Pourquoi la France quitte Kidal (la majeure partie des militaires français de Kidal se retirent)

 

Notre confrère les « Echos » l’annonçaient en fin de semaine mais cela paraissait gros  et pourtant, après tous les recoupements, la nouvelle s’avère : Serval quitte Kidal. Le repli a commencé hier lundi et une partie des moyens aériens prévus pour l’Adrar a rejoint la base de Ndjamena. Paris a-t-il eu vent du meeting du Samedi dernier où de grands dignitaires du pays réunis par la Comode de Ali Nouhoun Diallo dénonçaient, sans fards, ce qu’ils considèrent au mieux comme la duplicité de la France par rapport au Nord malien (Voir notre édition d’hier). La rencontre de la Comode qui prévoit d’ailleurs une marche de protestation cette semaine fait suite à un mouvement d’indignation contre la « politique pro-Mnla » de la France. Marches, articles de presse, appels téléphoniques des auditeurs aux radios privées de la place se sont succédé ces dernières semaines, notamment après l’assassinat en novembre des journalistes Claude Verlon et Ghislaine Dupont à Kidal. Union sacrée pour l’unicité de la République ? Les congressistes du Samedi ont enfoncé le clou. Une République unitaire n’est pas  négociable a insisté l’ancien Premier ministre Soumana Sacko. Pour cet autre ancien Premier ministre, Ahmed Ag Hamani, c’est l’impunité qui explique la récurrence des rébellions.
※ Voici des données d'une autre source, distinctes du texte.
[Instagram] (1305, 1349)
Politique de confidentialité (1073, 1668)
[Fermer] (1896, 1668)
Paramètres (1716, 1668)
 « Nous ne pouvions plus rester »

Ali Nouhoun Diallo dira que tout le Mali est derrière son président concernant la décision annoncée par Ibk de ne pas négocier avec des groupes armés. Tiebilé Dramé, négociateur de cet accord du 18 juin 2013 rappellera que cet accord est une victoire de la République dont les signataires reconnaissent l’intégrité et la souveraineté. Un journal paru le lendemain s’étonne que Dramé soit le seul Malien à défendre cet accord qui, par ailleurs, a été cosigné côté gouvernement, par le Général Sinko, Ministre de l’Administration Territoriale. C’est dire jusqu’où la question de Kidal est sensible dans la capitale. « Nous ne pouvions plus rester à Kidal » explique une source française, contrariée par les soupçons qui pèsent contre son pays, accusé de vouloir aider les groupes armés Touaregs à obtenir l’indépendance de la Région de Kidal. « Nous n’avons  jamais eu un tel agenda » poursuit cette source qui ajoute que « Serval coûte au contribuable français deux millions d’euros par jour ». Les raisons du retrait de Serval qui ne gardera à Kidal que soixante militaires dans une petite structure de liaison sont techniques, il est vrai. « Maintenir la présence que nous avions à Kidal demande beaucoup d’hommes stationnés à Gao ». Mais le pragmatisme a prévalu également : « nous avons besoin de nous réajuster pour être plus opérationnels en Centrafrique ». Mais les vexations l’emportent. « La France a le sentiment qu’il n’y a pas de reconnaissance du sacrifice de ses soldats sur le sol malien ».  Sur-réaction ? Il y a pourtant de nombreux Maliens qui saluent la France pour son action et rappellent, comme Dramé, que l’an dernier au même moment, le Mali était encore occupé par les narco-djihadistes.